**REQUIRED WORK**. Return every line below exactly, without dropping any.

(Extracted records)
::::::

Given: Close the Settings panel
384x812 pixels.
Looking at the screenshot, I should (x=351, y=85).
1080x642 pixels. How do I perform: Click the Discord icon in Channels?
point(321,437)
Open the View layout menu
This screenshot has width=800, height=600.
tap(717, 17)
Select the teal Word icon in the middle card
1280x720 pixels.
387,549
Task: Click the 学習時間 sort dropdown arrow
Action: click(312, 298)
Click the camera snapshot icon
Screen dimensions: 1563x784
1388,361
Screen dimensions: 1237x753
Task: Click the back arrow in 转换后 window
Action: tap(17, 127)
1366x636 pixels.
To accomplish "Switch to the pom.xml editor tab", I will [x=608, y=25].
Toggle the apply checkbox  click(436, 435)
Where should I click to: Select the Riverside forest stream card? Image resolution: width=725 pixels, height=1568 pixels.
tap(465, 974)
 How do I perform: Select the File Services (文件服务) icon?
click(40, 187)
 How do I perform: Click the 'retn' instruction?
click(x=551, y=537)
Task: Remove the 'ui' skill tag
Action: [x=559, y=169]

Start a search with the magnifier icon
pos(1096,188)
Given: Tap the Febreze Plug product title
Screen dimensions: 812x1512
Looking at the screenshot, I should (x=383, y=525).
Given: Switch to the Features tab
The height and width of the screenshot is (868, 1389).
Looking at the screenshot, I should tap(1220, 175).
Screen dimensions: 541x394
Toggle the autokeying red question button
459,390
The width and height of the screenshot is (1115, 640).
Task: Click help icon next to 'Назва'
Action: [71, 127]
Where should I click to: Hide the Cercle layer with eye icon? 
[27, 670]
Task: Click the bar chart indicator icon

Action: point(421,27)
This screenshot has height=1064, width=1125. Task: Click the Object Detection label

::::::

**TASK RESPONSE**.
Given: Close the Settings panel
384x812 pixels.
Looking at the screenshot, I should (x=351, y=85).
1080x642 pixels. How do I perform: Click the Discord icon in Channels?
point(321,437)
Open the View layout menu
This screenshot has width=800, height=600.
tap(717, 17)
Select the teal Word icon in the middle card
1280x720 pixels.
387,549
Task: Click the 学習時間 sort dropdown arrow
Action: click(312, 298)
Click the camera snapshot icon
Screen dimensions: 1563x784
1388,361
Screen dimensions: 1237x753
Task: Click the back arrow in 转换后 window
Action: tap(17, 127)
1366x636 pixels.
To accomplish "Switch to the pom.xml editor tab", I will [x=608, y=25].
Toggle the apply checkbox  click(436, 435)
Where should I click to: Select the Riverside forest stream card? Image resolution: width=725 pixels, height=1568 pixels.
tap(465, 974)
 How do I perform: Select the File Services (文件服务) icon?
click(40, 187)
 How do I perform: Click the 'retn' instruction?
click(x=551, y=537)
Task: Remove the 'ui' skill tag
Action: [x=559, y=169]

Start a search with the magnifier icon
pos(1096,188)
Given: Tap the Febreze Plug product title
Screen dimensions: 812x1512
Looking at the screenshot, I should (x=383, y=525).
Given: Switch to the Features tab
The height and width of the screenshot is (868, 1389).
Looking at the screenshot, I should tap(1220, 175).
Screen dimensions: 541x394
Toggle the autokeying red question button
459,390
The width and height of the screenshot is (1115, 640).
Task: Click help icon next to 'Назва'
Action: [71, 127]
Where should I click to: Hide the Cercle layer with eye icon? 
[27, 670]
Task: Click the bar chart indicator icon

Action: point(421,27)
This screenshot has height=1064, width=1125. Task: Click the Object Detection label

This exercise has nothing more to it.